**Assignment**
Find the line with "Where should I click to: Turn off" in the entries below. Repeat it, every following line, and the line with "Follow the Products", exactly and with nothing added.

- Opening Delimiter -

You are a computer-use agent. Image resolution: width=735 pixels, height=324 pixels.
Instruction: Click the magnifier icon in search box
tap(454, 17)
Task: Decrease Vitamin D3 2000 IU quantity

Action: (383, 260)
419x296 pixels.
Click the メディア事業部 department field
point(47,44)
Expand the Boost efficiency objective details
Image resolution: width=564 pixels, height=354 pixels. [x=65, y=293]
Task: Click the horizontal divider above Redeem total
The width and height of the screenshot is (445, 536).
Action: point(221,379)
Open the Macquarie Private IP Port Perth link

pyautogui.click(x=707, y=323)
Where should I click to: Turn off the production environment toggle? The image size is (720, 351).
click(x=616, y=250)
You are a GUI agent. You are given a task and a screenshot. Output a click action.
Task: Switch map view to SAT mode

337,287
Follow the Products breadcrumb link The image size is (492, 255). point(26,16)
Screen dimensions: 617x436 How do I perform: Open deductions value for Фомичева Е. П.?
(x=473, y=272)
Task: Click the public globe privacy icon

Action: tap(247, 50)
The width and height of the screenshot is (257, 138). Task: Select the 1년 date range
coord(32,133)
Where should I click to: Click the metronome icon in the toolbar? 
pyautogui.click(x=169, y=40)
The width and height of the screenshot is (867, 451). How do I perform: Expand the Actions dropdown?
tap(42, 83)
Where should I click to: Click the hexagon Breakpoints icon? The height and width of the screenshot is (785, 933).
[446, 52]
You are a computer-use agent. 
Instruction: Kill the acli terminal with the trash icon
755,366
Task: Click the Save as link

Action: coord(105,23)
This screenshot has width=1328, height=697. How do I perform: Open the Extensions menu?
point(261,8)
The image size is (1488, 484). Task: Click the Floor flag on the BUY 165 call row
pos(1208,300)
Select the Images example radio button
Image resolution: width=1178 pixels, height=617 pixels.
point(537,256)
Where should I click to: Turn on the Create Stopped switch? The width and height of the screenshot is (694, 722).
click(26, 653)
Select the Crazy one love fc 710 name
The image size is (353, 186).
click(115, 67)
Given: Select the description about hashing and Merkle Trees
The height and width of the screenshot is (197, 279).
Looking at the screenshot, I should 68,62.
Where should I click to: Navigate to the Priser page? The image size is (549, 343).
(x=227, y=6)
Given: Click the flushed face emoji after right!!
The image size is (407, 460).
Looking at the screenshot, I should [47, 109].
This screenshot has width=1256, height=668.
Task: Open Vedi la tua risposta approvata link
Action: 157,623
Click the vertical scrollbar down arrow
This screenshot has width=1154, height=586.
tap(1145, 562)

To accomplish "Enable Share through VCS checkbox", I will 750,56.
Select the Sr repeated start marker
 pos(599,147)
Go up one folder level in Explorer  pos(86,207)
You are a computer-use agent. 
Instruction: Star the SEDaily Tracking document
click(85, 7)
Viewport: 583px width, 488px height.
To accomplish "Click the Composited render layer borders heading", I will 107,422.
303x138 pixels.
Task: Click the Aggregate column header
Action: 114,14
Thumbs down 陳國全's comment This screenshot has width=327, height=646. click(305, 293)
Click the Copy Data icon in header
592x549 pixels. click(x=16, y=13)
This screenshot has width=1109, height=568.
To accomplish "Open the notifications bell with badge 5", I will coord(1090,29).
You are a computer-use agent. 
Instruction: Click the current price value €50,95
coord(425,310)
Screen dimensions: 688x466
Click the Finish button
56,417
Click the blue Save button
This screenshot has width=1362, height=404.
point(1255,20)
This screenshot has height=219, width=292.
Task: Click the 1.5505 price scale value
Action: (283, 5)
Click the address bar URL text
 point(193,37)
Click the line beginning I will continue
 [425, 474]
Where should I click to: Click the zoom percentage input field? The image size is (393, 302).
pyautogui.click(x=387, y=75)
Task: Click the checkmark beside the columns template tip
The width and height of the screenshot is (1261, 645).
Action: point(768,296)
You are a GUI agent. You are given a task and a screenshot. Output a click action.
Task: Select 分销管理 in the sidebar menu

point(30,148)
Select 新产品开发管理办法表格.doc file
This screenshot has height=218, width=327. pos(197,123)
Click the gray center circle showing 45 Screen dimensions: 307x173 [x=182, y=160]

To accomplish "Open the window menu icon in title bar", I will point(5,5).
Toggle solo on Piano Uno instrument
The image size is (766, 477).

- Closing Delimiter -

**Solved exercise**
Where should I click to: Turn off the production environment toggle? The image size is (720, 351).
click(x=616, y=250)
You are a GUI agent. You are given a task and a screenshot. Output a click action.
Task: Switch map view to SAT mode

337,287
Follow the Products breadcrumb link The image size is (492, 255). point(26,16)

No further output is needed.